Desde San Agustín, el pensamiento cristiano había mantenido una orientación filosófica de corte platónico. En el siglo XIII, por el contrario, con Averroes y Alberto Magno, surge un movimiento de orientación aristotélica, en contra, al principio, de la opinión de las autoridades y profesores de filosofía y teología. Uno de los principales méritos de Santo Tomás consiste en haber consolidado el aristotelismo como sustrato filosófico del pensamiento cristiano y de la reflexión teológica. Las obras de Santo Tomás destacan por su claridad expositiva y por su metódica articulación de los conceptos y argumentos. Las más importantes son la Suma contra los gentiles, también llamada Suma filosófica, y la Suma teológica.

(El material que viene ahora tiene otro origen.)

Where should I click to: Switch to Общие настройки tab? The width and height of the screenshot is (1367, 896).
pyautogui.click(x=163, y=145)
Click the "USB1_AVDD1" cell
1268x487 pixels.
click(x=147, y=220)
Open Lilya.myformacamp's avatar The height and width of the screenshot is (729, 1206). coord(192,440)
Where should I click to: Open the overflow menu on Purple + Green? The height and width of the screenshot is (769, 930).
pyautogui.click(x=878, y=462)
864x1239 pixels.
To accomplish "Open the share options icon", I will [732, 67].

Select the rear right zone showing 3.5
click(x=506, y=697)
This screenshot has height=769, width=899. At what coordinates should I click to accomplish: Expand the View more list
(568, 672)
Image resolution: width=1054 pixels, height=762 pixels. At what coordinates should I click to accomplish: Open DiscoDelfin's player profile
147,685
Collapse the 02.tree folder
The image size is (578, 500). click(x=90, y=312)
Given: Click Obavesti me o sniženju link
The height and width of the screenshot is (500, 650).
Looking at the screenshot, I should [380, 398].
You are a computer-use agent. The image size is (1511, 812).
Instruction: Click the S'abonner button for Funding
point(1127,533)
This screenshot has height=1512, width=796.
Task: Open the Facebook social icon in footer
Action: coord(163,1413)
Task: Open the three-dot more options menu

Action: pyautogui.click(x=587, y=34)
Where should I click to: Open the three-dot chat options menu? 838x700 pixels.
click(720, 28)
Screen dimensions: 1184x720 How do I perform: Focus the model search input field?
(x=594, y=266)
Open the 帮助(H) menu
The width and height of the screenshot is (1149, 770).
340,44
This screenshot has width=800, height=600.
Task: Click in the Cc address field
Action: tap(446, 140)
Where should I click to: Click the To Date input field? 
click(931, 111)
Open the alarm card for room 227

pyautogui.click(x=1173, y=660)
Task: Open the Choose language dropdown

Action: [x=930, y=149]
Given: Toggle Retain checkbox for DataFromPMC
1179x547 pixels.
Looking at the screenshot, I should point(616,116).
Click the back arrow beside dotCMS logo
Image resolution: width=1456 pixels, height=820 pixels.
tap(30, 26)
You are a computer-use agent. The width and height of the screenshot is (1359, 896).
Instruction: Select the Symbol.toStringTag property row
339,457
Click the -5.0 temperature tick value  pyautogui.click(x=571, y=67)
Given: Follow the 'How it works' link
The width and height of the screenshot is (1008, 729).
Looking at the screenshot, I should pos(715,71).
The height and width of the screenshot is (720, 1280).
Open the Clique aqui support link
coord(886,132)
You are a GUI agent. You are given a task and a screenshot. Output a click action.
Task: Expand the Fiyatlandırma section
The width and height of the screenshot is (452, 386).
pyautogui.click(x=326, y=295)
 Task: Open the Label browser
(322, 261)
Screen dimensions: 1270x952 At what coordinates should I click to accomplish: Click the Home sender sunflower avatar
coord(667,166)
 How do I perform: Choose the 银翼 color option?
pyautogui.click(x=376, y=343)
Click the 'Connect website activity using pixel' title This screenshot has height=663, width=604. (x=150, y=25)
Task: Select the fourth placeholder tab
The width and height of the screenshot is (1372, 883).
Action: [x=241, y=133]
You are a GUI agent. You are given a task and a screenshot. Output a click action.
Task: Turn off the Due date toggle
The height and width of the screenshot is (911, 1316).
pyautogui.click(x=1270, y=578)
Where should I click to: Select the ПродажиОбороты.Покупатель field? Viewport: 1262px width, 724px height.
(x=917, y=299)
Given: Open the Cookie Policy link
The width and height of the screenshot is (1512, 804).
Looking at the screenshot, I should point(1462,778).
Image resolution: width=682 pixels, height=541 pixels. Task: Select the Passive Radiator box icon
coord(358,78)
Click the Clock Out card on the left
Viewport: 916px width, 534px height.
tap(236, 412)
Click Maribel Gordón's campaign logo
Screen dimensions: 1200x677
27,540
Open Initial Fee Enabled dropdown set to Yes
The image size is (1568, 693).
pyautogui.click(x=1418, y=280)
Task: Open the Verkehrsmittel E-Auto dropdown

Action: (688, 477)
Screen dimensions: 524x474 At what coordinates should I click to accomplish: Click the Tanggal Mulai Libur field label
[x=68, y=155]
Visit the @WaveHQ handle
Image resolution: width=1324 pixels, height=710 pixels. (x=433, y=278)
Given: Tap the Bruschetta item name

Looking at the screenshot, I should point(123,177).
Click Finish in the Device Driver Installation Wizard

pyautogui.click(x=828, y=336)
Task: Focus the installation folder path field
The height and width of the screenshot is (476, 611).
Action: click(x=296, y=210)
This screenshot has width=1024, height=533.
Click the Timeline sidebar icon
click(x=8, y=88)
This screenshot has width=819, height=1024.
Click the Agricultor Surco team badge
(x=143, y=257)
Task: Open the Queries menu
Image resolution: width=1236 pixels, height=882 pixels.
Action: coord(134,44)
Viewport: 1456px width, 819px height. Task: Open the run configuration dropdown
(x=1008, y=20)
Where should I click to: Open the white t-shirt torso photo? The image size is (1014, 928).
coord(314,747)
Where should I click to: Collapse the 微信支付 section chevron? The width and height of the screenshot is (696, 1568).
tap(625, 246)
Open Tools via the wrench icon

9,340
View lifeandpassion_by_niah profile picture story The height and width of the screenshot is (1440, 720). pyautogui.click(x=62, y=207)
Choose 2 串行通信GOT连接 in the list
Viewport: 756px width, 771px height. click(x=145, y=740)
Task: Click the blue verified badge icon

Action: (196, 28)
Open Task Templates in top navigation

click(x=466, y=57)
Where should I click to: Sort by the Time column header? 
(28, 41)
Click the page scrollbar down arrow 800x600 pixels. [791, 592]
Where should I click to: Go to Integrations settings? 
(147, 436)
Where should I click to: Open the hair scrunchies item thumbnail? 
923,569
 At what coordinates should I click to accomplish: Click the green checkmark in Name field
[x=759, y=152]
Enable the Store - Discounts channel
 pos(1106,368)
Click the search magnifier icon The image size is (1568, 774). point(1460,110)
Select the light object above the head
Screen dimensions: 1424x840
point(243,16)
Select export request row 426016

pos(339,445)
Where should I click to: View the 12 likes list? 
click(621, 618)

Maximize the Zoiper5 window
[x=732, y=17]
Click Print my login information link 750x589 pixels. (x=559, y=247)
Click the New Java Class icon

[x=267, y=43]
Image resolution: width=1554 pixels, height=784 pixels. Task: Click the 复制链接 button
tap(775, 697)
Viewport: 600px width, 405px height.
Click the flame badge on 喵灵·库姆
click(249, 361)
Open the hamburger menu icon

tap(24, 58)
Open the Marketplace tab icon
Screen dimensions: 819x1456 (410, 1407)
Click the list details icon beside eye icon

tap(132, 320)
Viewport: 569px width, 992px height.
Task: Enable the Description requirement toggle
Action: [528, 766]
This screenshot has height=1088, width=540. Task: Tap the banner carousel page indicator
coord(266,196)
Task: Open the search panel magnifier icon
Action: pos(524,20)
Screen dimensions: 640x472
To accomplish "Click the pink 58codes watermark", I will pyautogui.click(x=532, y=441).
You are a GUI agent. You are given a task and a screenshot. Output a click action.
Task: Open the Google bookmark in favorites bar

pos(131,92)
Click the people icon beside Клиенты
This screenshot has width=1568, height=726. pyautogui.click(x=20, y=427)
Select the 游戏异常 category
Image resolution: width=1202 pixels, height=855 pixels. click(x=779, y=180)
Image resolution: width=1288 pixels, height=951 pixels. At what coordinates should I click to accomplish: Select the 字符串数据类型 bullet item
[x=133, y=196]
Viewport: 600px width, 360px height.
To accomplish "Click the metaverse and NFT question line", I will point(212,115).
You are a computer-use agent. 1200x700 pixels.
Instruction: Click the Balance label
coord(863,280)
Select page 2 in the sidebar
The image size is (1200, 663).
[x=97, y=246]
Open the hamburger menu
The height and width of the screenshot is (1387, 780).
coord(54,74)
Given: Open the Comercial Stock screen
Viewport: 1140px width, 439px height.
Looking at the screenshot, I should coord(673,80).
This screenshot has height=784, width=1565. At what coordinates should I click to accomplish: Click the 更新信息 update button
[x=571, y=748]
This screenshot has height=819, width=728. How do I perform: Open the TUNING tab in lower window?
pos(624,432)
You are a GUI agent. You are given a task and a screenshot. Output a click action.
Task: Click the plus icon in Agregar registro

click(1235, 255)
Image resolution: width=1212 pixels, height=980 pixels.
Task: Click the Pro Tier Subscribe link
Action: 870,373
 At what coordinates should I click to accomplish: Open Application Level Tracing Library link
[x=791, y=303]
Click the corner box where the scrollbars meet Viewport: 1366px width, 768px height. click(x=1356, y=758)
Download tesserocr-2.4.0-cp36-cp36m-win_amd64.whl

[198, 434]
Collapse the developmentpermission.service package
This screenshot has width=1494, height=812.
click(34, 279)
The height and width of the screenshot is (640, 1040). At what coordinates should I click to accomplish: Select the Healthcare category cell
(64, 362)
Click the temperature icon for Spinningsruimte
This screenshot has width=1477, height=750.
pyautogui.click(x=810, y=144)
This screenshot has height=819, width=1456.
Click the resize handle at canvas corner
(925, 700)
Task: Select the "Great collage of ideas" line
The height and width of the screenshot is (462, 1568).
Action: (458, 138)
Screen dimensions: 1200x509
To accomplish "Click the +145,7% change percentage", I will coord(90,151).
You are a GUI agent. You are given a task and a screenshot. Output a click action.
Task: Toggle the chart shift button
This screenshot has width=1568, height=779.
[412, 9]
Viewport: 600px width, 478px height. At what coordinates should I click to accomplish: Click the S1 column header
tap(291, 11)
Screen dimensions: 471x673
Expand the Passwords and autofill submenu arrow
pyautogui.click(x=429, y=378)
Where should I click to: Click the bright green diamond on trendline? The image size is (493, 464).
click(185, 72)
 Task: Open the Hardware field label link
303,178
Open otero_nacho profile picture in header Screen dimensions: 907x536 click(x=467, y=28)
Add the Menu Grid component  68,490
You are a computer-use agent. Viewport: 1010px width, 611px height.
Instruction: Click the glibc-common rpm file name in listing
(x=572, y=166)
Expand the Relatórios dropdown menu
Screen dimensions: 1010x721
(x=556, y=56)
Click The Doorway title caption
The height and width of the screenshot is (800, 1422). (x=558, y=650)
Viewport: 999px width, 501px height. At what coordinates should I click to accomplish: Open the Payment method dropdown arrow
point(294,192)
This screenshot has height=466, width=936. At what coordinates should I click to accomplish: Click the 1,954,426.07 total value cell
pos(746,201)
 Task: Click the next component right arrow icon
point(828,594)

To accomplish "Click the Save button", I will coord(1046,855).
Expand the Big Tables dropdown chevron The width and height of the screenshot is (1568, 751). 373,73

La Suma teológica consta de tres partes. La primera parte (a la que pertenece el primer texto propuesto en el programa), trata de Dios: de la esencia divina, de las pruebas de la existencia de Dios, de la Santísima Trinidad. En
la segunda parte (de la que está tomado el segundo texto para lectura y comentario), Santo Tomás trata del movimiento hacia Dios de las criaturas dotadas de razón, es decir, de la ética y de la moral. La tercera parte, en fin, que quedó inconclusa por la muerte de su autor, está dedicada a Cristo como salvador de la humanidad.